— Start EXCERPTED DATA —

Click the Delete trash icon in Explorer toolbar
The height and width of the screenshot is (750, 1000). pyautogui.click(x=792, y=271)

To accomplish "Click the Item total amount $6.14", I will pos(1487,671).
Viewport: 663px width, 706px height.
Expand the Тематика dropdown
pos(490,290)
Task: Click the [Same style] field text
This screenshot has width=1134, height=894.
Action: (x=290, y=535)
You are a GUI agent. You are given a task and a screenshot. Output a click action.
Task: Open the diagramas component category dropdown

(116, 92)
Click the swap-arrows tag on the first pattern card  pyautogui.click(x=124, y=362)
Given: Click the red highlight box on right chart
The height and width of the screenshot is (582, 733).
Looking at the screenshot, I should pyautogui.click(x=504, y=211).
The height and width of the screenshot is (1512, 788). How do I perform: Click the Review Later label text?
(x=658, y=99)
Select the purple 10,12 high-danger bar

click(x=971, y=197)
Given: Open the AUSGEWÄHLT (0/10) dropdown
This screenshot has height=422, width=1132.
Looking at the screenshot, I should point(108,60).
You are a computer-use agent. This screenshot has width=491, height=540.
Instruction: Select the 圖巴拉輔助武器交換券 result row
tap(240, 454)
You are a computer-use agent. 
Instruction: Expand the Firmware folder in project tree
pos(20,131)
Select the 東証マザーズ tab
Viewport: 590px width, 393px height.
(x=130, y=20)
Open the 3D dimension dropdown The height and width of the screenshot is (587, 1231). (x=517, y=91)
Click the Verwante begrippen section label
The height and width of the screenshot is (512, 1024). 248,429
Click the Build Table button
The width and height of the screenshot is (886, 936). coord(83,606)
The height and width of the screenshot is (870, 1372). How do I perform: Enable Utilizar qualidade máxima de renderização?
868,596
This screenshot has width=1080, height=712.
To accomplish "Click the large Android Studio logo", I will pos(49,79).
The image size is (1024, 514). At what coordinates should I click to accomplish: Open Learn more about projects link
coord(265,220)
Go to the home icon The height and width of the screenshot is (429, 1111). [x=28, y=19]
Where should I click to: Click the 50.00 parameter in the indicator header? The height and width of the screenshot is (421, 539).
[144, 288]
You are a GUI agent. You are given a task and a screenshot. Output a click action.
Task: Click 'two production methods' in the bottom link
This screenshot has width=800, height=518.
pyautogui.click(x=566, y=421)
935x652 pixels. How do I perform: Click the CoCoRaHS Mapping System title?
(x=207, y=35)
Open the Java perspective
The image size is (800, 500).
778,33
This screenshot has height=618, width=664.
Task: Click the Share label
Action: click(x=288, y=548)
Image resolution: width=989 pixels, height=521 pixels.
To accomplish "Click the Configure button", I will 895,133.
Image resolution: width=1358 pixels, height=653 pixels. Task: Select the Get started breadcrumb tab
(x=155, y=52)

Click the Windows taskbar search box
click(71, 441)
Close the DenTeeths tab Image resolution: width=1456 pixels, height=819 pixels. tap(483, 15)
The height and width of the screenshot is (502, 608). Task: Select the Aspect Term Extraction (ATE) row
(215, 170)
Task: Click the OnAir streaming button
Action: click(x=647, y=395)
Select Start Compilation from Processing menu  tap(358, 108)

— End EXCERPTED DATA —

[WHAT YOU NEED TO DO] Repeat every one of the entries above word for word, keeping their order and line breaks.

[RESULT OF THIS TASK]
Click the Delete trash icon in Explorer toolbar
The height and width of the screenshot is (750, 1000). pyautogui.click(x=792, y=271)

To accomplish "Click the Item total amount $6.14", I will pos(1487,671).
Viewport: 663px width, 706px height.
Expand the Тематика dropdown
pos(490,290)
Task: Click the [Same style] field text
This screenshot has width=1134, height=894.
Action: (x=290, y=535)
You are a GUI agent. You are given a task and a screenshot. Output a click action.
Task: Open the diagramas component category dropdown

(116, 92)
Click the swap-arrows tag on the first pattern card  pyautogui.click(x=124, y=362)
Given: Click the red highlight box on right chart
The height and width of the screenshot is (582, 733).
Looking at the screenshot, I should pyautogui.click(x=504, y=211).
The height and width of the screenshot is (1512, 788). How do I perform: Click the Review Later label text?
(x=658, y=99)
Select the purple 10,12 high-danger bar

click(x=971, y=197)
Given: Open the AUSGEWÄHLT (0/10) dropdown
This screenshot has height=422, width=1132.
Looking at the screenshot, I should point(108,60).
You are a computer-use agent. This screenshot has width=491, height=540.
Instruction: Select the 圖巴拉輔助武器交換券 result row
tap(240, 454)
You are a computer-use agent. 
Instruction: Expand the Firmware folder in project tree
pos(20,131)
Select the 東証マザーズ tab
Viewport: 590px width, 393px height.
(x=130, y=20)
Open the 3D dimension dropdown The height and width of the screenshot is (587, 1231). (x=517, y=91)
Click the Verwante begrippen section label
The height and width of the screenshot is (512, 1024). 248,429
Click the Build Table button
The width and height of the screenshot is (886, 936). coord(83,606)
The height and width of the screenshot is (870, 1372). How do I perform: Enable Utilizar qualidade máxima de renderização?
868,596
This screenshot has width=1080, height=712.
To accomplish "Click the large Android Studio logo", I will pos(49,79).
The image size is (1024, 514). At what coordinates should I click to accomplish: Open Learn more about projects link
coord(265,220)
Go to the home icon The height and width of the screenshot is (429, 1111). [x=28, y=19]
Where should I click to: Click the 50.00 parameter in the indicator header? The height and width of the screenshot is (421, 539).
[144, 288]
You are a GUI agent. You are given a task and a screenshot. Output a click action.
Task: Click 'two production methods' in the bottom link
This screenshot has width=800, height=518.
pyautogui.click(x=566, y=421)
935x652 pixels. How do I perform: Click the CoCoRaHS Mapping System title?
(x=207, y=35)
Open the Java perspective
The image size is (800, 500).
778,33
This screenshot has height=618, width=664.
Task: Click the Share label
Action: click(x=288, y=548)
Image resolution: width=989 pixels, height=521 pixels.
To accomplish "Click the Configure button", I will 895,133.
Image resolution: width=1358 pixels, height=653 pixels. Task: Select the Get started breadcrumb tab
(x=155, y=52)

Click the Windows taskbar search box
click(71, 441)
Close the DenTeeths tab Image resolution: width=1456 pixels, height=819 pixels. tap(483, 15)
The height and width of the screenshot is (502, 608). Task: Select the Aspect Term Extraction (ATE) row
(215, 170)
Task: Click the OnAir streaming button
Action: click(x=647, y=395)
Select Start Compilation from Processing menu  tap(358, 108)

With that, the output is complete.